I am not sure if these have been suggested before, but I have a few ideas of things that I think might make Sutta Central even more useful. Please keep in mind that the site is already very good, and I understand that adding needless complexity is often best avoided (and indeed I tend to avoid it myself), but here goes…
In my honest opinion, the fundamental problem with reading early Buddhist texts is that there are thousands of texts, they are often tiny, and their organization often leaves much to be desired. For example, the Sutta Pitaka is organized something like: (1) long texts, (2) medium-length texts, (3) short texts that were originally grouped by topic, (4) misc. texts added incrementally, and (5) misc. texts that don’t fit in with the others. These organizational principles, while historically important, are probably not ideal for modern readers who don’t know where to begin. If we instead tell them to read an anthology, that is just giving up and avoiding the task of making the canon itself accessible.

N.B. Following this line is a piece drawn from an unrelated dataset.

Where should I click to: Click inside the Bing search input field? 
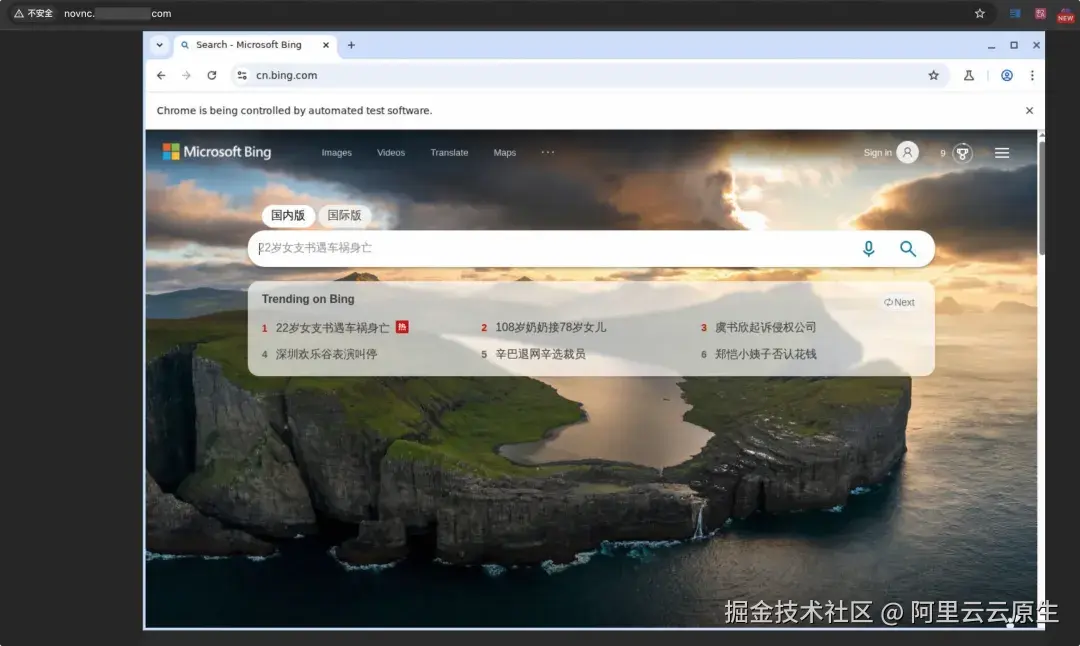click(550, 248)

Instead, I think providing a new type of interface for finding and reading texts would be neat. Basically, each text would have its normal unique identifier (SN 56.11, etc.), but is then tagged with all the important information such as concepts, doctrines, names, places, etc. These tags would be specified with a unique tag identifier, but then have more presentable synonyms in various languages. For example:
panna = Prajñā, Prajna, Paññā, Panna
The user is just given a search box like Google. He or she begins typing a concept. As it begins to match either the unique tag ID or one of its synonyms, the concept is suggested. Then the results of the search come up with all the texts tagged with that concept. So for example, if you begin typing “Samadhi of Infinite Space,” it would see that this is the same or similar to one of the synonyms, and give you all the suttas mentioning that samadhi. When you click on one of the suttas, you can also see which tags have been applied to it, and then crawl around the canon that way.
Someone might say that a normal search engine basically accomplishes the same thing, and maybe that is partially true. However, I think that tagging the suttas and finding different ways to organize them brings the guesswork out of it all, and provides the possibility of creating more concrete and meaningful structure for the early Buddhist texts.
There are a lot of different variants and it could stretch pretty far, such as allowing users to create sets of tags, or work on sets of tags in groups, and users might rate these sets of tags, or export them in XML, combine them, etc. When discovering texts, readers could also choose from the popular and highly-rated sets of tags. It could potentially turn into a pretty big platform for studying the early Buddhist texts.
Alternatively, it could be done on a smaller scale by simply tagging the texts, and then providing indexes for concepts, people, places, etc. An even smaller alternative would be to choose a limited number of texts for each concept, and simply make indexes without tagging. This would allow readers, for example, to have quick access to ten useful early texts on the Four Noble Truths, or ten early useful texts on the subject of the Five Khandhas.
I’ve thought about making an open system for translation, tagging, concept maps, and commentaries, but for the Taisho canon. I doubt it will happen, though, simply because it really does take significant time and effort. In any case, I just thought I would mention some ideas.